Wednesday, 20 April 2022

Bluebells and Bats - Joan Lennon

I read Lu Hersey's post about spring and bluebell woods with a bit of a pang. I'm missing spring this year. I was lucky enough to finally make it to Jakarta and am at present immersed in the life of a 3 month old grandson, his parents, their extended family, Ramadhan, a new language (Oh, they say, Bahasa Indonesia is easy. Great, I say. So how do I say hello? Oh, they say, that depends ...), a different culture, and social structures fraught with nuances to get wrong. (I've ended with the tricky bits there, but go back to the beginning of that sentence and you will find the worth-all-of-it-and-anything-else-you-care-to-add bit.)

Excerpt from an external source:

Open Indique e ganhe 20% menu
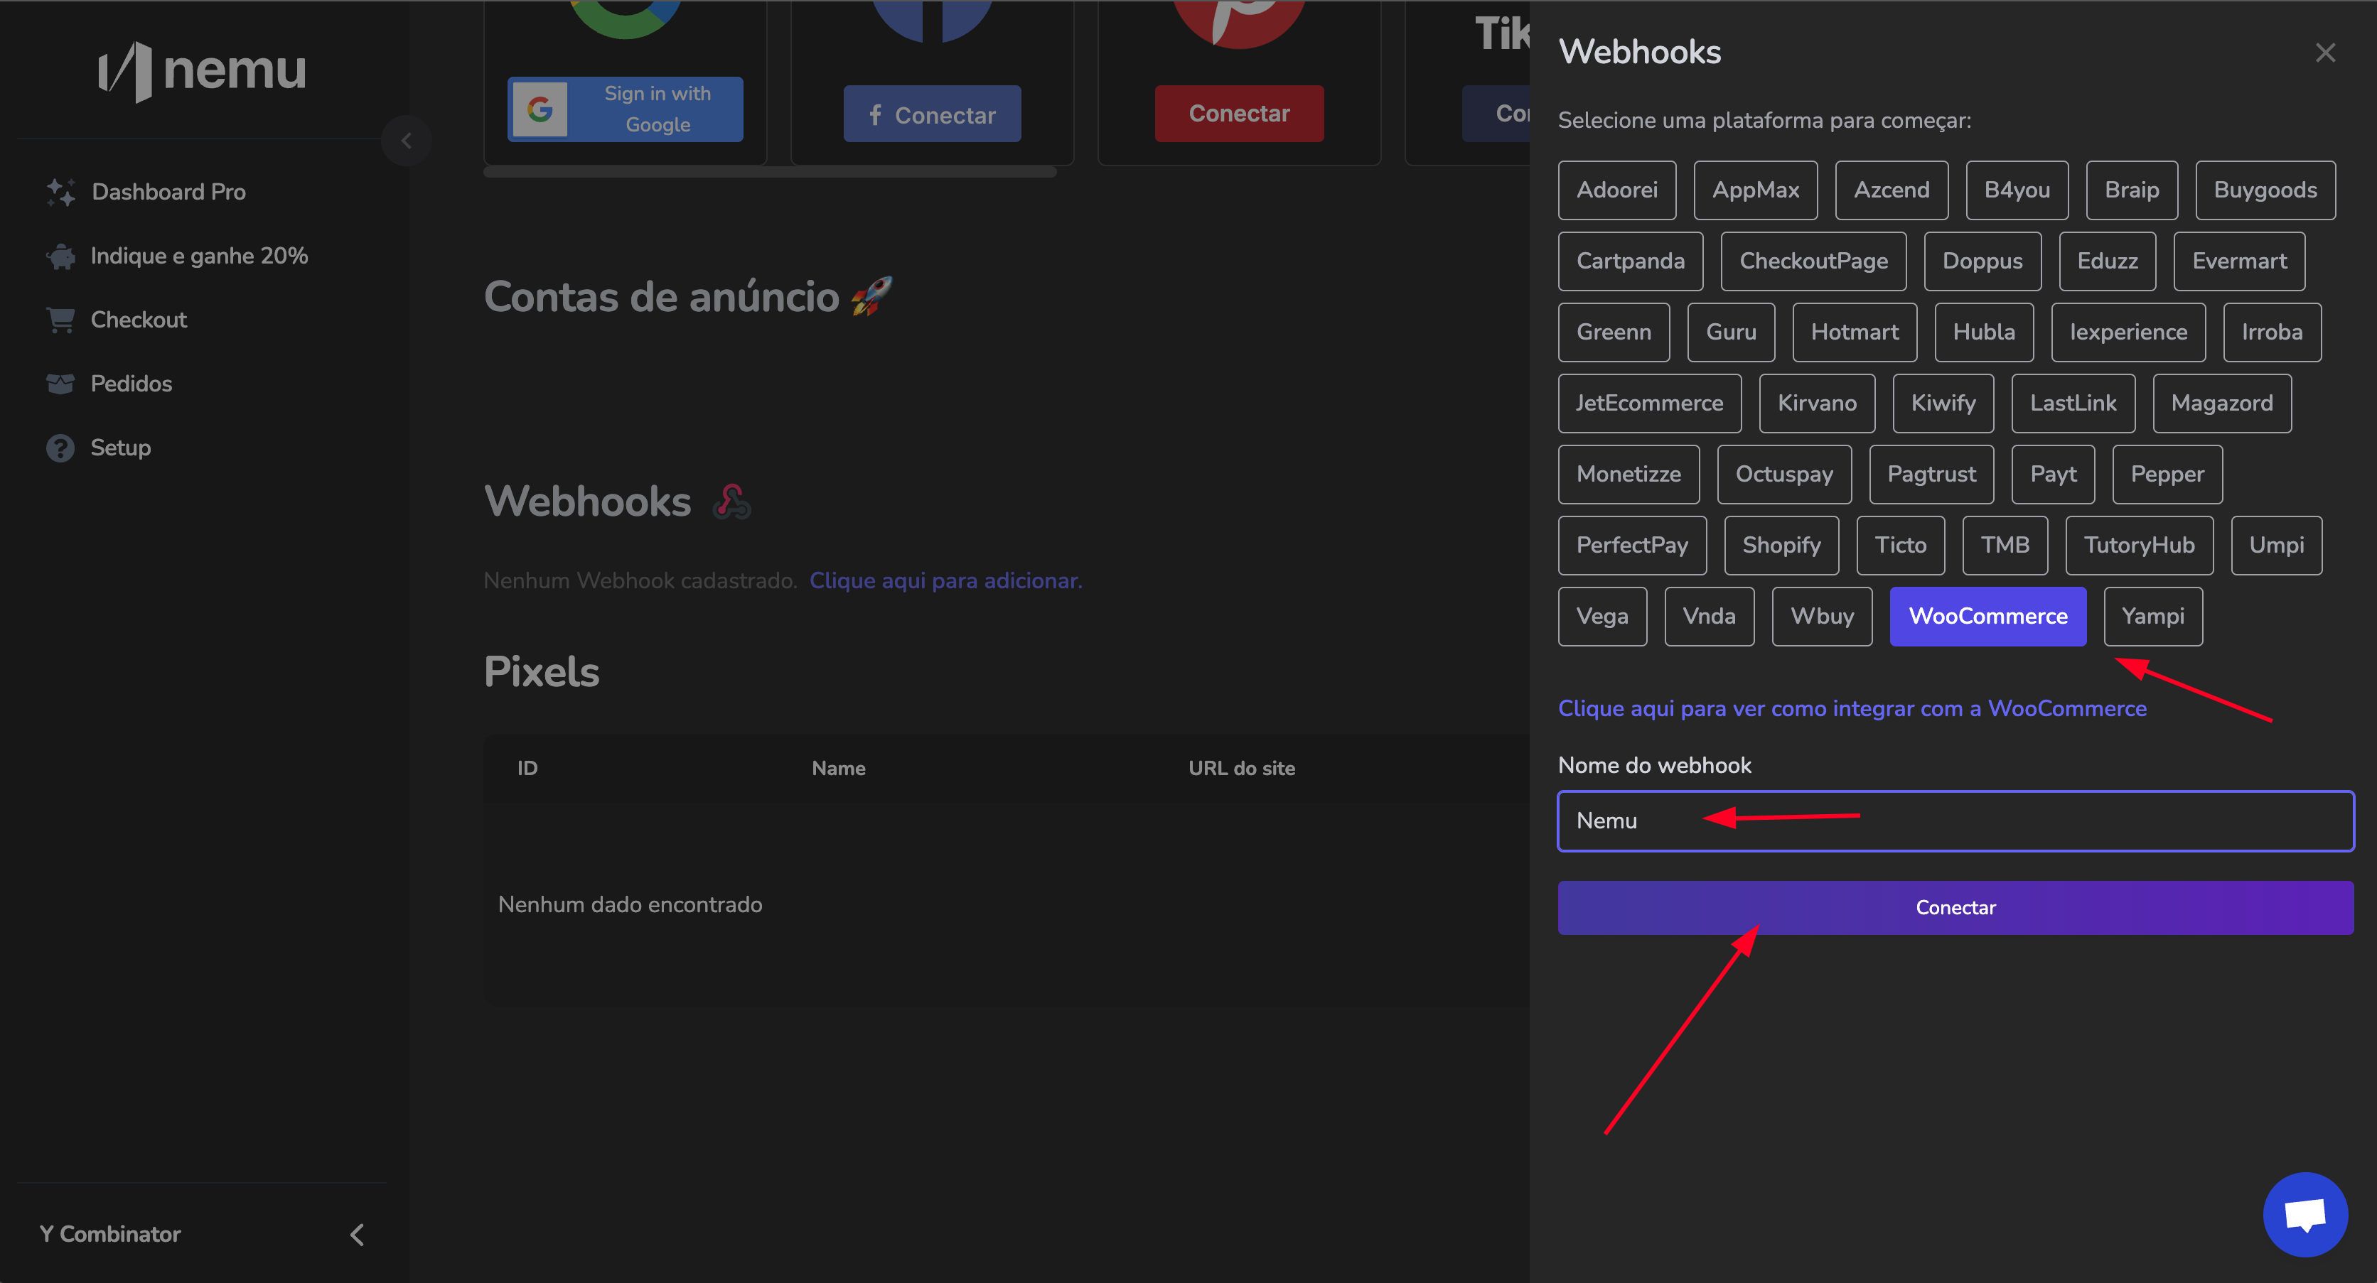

And I'm currently writing non-fiction for 9-12 year olds about 17th century Ethiopia. I tell my grandson about my research and the fascinating things I have learned, and he listens patiently, as long as I occasionally intersperse gecko imitations. (I am very good at gecko imitations.)

Here, bat bathing (like tree bathing, only with bats) is my 'bluebell immersion time'. I go out on the balcony at dusk and watch them swoop and high-speed flutter against a tropical sky of piled up clouds that harbour lightning, or a round red sun, or trees that become black silhouettes against the street lights.

Scotland, Ethiopia, Jakarta - worlds apart, all in one house.




Joan Lennon website.

Joan Lennon Instagram.

Visit 26 Trees for my poem Day's End and the Banana Tree.

 

6 comments:

catdownunder said...

Halo dari Australia - datang dan lihat kami juga (Hello from Australia. Come and see us too.)
I think I have that right but oh it is a difficult language. It is easy to learn a few polite phrases but it is really so complex to try anything other than a little bit of the sort of phrases you might use in the market. I admire you for even trying!

Joan Lennon said...

Oh Catdownunder it's so reassuring to hear you say that! I wish I could pop down and visit but popping anywhere is definitely challenging these days. But I'll send a wave in a generally southward direction.

Penny Dolan said...

How wonderful to have so much to love and be interested in around you!
Enjoy your magical bat hours.

Joan Lennon said...

Thanks Penny - and the flowers here are fabulously exuberant!

Andrew Preston said...

Selamat pagi, Joan.

My abiding memory of working and living in that part of the world is of the first few moments....

1. The plane throttled back almost to idle, descending over the blue South China Sea...,
    gradually into view...,long narrow strip of golden sand.., jungle..,more jungle..,
then landing.  Absolutely wonderful. 

2. The wall of heat and humidity that hit as I stood at the exit doorway of the plane.

Brunei.

I didn't miss my Scottish connections at all.
They were all around me. Engineers, architects..

I found that Selamat Pagi, and its time of day variations took me a long way.
Plus the occasional hand to the heart.  My experience was that people appreciated
a Westerner who actually bothered to try.

Anyway, I must nip outside now, the bluebells are in full bloom in my front patch.

Joan Lennon said...

Thanks Andrew - that's a vivid description!